**Document text**:

Content starts

Changing stroke rehab and research worldwide now.Time is Brain! trillions and trillions of neurons that DIE each day because there are NO effective hyperacute therapies besides tPA(only 12% effective). I have 523 posts on hyperacute therapy, enough for researchers to spend decades proving them out. These are my personal ideas and blog on stroke rehabilitation and stroke research. Do not attempt any of these without checking with your medical provider. Unless you join me in agitating, when you need these therapies they won't be there.

What this blog is for:

My blog is not to help survivors recover, it is to have the 10 million yearly stroke survivors light fires underneath their doctors, stroke hospitals and stroke researchers to get stroke solved. 100% recovery. The stroke medical world is completely failing at that goal, they don't even have it as a goal. Shortly after getting out of the hospital and getting NO information on the process or protocols of stroke rehabilitation and recovery I started searching on the internet and found that no other survivor received useful information. This is an attempt to cover all stroke rehabilitation information that should be readily available to survivors so they can talk with informed knowledge to their medical staff. It lays out what needs to be done to get stroke survivors closer to 100% recovery. It's quite disgusting that this information is not available from every stroke association and doctors group.

Content ends

**Listed records**:
Content starts

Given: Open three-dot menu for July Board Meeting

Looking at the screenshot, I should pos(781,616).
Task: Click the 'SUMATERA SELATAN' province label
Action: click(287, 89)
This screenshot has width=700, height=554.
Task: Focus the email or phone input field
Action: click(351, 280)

Content ends

**Exercise tasks**:
(a) Decide whether each statement agrees with the stroke blog text, and answer yes or no for each, quoting the words of the text that settle it: (i) tPA is described as only 12% effective. (ii) The blog's purpose is to help survivors recover. (iii) The writer has 523 posts on hyperacute therapy.
(b) Set down the part of the stroke blog text that begins at the words "Changing stroke rehab" and stops after the words "won't be there.".
(c) According to the stroke blog text, under whom should stroke survivors light fires? List every one named.
The rows are not needed for anything here.

**Set of answers**:
(a)
(i) Yes: "besides tPA(only 12% effective)"
(ii) No: "My blog is not to help survivors recover"
(iii) Yes: "I have 523 posts on hyperacute therapy"

(b)
Changing stroke rehab and research worldwide now.Time is Brain! trillions and trillions of neurons that DIE each day because there are NO effective hyperacute therapies besides tPA(only 12% effective). I have 523 posts on hyperacute therapy, enough for researchers to spend decades proving them out. These are my personal ideas and blog on stroke rehabilitation and stroke research. Do not attempt any of these without checking with your medical provider. Unless you join me in agitating, when you need these therapies they won't be there.

(c)
- their doctors
- stroke hospitals
- stroke researchers